Per tale motivo sarò stringato nei commenti e lascerò che siano le metafore stesse a parlare e a trasformare chi è pronto a lasciarsi cambiare.
UNA PAROLA ANCHE SULLE PERFORMANCE SIGNIFICANTI.
Sbirciando dietro le quinte delle arti performative (ho fatto io stesso recitazione amatoriale per 7 anni), mi sono reso conto che ciò che rende un gruppo “eccellente” è una serie significativa di performance significanti, dove una serie di elementi concorre alla magia di quel momento.

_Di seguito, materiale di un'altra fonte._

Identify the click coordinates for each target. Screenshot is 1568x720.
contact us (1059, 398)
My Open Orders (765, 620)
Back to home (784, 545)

È proprio quella magia che anche i direttori d’orchestra cercano di ricreare, superando tra l’altro una serie di limiti inimmaginabili (poche prove a disposizione, il rapporto con prime donne intrattabili, registrazioni, scadenze, tournée, direttori ospiti, orchestre giovani o non affiatate).
Nelle arti performative, tra cui musica e teatro, una performance della stessa opera può emozionare e trasmettere qualcosa di eterno al pubblico e un’altra interpretazione della stessa opera può lasciare freddi e deludere le aspettative.
Ciò che fa la differenza è il significato che gli interpreti riescono a estrarre, costruire e trasmettere al pubblico (e tra un passaggio e l’altro si nascondono questioni e problemi da risolvere).
È come un caffè estratto bene e uno estratto male dalla stessa qualità di grani.
INFINE, PERCHÉ ORCHESTRE “BEN TEMPERATE”?
L’espressione deriva chiaramente dal “clavicembalo ben temperato” di Bach, opera con la quale il pioniere settecentesco dimostrò empiricamente la possibilità di attribuire la stessa distanza a tutti i dodici tasti (sette bianchi e cinque neri) della scala di un pianoforte moderno.
L’equidistanza permetteva di suonare tutte le dodici tonalità che poggiavano sui dodici tasti liberamente e senza più bisogno di accordare gli strumenti in funzione di una particolare tonalità.
Anche nei tarocchi la temperanza è la carta che rappresenta equidistanza (ne parlerò più approfonditamente in un articolo).
Ben temperate perciò significa orchestre (e quindi organizzazioni) nelle quali è possibile suonare in qualsiasi delle dodici tonalità ed essere perciò pronte, reattive e flessibili alle sfide del momento. Significa, in sintesi, organizzazioni libere e snelle, non impedite da zavorre.
OPERATIVAMENTE
Ho sviluppato, grazie ai miei studi simbolici e astrologici, delle letture immaginali delle organizzazioni e degli ambienti aziendali, per restare nel campo delle metafore trasformative e organizzative (tra cui appunto quella dell’orchestra).
Ultimamente, ho trovato uno strumento efficace nel lavoro di Laurence Hillman e Richard Olivier sull’uso degli archetipi nelle organizzazioni.
I dodici tasti sono così diventati i dieci archetipi.